What this task involves
Among the entries below, tally each line containing "will"; respond with the total only.

>>>

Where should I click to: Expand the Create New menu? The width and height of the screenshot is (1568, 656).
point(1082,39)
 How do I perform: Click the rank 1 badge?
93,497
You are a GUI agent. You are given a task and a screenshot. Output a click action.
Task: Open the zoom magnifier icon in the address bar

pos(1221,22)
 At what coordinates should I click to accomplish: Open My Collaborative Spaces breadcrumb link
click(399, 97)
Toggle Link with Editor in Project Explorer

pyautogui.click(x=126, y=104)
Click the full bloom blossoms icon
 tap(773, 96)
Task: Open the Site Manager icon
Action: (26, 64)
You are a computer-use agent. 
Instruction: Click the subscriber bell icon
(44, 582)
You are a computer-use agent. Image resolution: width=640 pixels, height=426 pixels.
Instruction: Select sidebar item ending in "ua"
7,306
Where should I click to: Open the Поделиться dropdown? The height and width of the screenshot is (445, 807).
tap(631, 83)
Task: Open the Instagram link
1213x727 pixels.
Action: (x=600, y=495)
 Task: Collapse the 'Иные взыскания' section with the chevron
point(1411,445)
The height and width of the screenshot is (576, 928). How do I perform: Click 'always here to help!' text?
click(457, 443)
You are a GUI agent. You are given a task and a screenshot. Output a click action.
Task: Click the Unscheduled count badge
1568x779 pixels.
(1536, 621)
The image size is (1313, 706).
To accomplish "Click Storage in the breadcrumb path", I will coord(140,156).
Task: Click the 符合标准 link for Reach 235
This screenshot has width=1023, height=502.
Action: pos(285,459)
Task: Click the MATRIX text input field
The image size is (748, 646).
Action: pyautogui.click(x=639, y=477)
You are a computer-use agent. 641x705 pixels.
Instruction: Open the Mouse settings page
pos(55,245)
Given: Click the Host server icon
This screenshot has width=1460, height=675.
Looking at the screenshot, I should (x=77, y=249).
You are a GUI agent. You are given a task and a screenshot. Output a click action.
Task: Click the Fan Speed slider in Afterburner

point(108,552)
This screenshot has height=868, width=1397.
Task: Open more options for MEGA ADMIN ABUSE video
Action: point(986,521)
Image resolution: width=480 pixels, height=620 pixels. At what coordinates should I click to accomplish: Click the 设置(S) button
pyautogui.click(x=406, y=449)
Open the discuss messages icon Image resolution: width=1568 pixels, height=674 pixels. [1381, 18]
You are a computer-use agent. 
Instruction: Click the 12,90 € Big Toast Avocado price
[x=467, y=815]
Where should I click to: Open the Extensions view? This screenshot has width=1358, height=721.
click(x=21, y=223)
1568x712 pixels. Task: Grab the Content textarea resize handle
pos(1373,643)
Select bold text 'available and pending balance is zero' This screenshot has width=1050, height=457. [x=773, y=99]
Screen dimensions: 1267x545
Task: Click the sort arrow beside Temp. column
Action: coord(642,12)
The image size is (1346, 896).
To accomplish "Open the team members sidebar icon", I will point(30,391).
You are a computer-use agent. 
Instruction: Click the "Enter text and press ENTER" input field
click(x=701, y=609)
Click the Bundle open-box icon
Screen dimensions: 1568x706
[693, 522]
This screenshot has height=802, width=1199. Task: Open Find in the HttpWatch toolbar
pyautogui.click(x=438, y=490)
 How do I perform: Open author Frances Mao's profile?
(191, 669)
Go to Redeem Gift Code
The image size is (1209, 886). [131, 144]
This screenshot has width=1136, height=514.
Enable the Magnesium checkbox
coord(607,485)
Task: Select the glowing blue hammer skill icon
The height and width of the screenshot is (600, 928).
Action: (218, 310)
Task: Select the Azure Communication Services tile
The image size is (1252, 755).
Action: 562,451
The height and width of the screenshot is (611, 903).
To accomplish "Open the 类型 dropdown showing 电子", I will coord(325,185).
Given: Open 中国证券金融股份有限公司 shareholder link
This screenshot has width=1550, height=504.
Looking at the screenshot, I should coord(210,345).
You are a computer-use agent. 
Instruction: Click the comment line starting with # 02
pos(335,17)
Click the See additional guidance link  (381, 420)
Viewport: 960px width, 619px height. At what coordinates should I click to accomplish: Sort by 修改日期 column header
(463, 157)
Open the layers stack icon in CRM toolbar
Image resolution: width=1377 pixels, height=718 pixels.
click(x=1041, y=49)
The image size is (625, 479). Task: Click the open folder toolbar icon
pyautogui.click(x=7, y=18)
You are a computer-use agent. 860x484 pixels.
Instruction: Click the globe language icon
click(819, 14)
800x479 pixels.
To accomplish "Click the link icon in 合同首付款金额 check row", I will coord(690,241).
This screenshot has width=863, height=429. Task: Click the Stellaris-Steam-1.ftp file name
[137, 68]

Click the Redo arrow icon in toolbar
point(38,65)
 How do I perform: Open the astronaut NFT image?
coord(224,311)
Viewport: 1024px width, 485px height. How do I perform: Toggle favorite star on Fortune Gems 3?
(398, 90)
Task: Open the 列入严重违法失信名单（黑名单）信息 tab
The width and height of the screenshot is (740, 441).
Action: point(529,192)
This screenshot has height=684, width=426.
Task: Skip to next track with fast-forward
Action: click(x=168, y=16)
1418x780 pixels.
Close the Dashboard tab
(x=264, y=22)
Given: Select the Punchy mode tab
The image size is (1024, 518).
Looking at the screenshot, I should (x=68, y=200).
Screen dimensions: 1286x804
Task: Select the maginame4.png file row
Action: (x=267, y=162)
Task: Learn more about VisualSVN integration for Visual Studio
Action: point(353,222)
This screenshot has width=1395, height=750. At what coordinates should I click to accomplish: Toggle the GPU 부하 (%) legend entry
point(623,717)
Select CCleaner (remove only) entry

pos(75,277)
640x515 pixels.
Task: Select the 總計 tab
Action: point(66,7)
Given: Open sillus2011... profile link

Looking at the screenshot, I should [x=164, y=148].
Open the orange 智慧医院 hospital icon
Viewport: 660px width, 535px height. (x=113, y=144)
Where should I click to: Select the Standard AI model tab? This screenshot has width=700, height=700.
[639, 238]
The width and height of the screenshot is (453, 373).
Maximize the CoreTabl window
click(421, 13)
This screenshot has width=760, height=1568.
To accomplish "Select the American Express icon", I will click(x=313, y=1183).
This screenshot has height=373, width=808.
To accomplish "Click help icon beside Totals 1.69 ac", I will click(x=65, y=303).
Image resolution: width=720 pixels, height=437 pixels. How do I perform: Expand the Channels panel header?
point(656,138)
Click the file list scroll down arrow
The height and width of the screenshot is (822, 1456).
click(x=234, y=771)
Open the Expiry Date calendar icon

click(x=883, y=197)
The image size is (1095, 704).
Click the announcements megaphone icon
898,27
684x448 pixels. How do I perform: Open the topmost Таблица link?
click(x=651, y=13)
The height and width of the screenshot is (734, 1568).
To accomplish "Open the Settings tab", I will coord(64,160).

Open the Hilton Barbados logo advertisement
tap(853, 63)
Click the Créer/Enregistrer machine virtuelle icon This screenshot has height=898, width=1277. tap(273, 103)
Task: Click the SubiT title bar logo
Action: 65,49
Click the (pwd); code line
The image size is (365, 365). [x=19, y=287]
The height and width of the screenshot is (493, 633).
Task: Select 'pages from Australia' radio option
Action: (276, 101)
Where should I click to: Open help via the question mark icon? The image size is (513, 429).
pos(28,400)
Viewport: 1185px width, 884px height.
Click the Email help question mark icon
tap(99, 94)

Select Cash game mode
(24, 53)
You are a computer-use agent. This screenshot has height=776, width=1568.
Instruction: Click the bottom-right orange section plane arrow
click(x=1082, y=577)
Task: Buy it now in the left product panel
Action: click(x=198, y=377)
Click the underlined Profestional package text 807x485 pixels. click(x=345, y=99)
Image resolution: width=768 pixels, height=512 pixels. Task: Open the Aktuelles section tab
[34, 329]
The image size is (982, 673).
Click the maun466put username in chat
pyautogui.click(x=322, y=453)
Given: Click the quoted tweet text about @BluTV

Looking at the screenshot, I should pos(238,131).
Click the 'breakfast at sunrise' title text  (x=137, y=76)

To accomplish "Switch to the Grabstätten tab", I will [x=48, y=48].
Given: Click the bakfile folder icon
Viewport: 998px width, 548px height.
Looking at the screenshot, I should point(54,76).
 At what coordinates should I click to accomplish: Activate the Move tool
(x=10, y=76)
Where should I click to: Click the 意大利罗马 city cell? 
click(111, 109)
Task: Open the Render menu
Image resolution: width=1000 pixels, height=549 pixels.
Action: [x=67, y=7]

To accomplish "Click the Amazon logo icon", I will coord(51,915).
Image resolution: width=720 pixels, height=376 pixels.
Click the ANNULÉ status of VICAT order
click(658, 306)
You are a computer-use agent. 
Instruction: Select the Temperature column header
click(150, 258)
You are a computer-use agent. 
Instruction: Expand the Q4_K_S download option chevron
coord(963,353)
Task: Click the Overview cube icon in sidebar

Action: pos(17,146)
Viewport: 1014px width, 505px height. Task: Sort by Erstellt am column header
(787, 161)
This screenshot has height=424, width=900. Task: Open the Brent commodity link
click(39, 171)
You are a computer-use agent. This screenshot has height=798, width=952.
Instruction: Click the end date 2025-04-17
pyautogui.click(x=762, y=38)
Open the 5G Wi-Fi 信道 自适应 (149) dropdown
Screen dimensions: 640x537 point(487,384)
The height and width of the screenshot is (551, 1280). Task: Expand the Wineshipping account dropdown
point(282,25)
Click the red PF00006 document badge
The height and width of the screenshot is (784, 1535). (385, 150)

<<<

Response box
9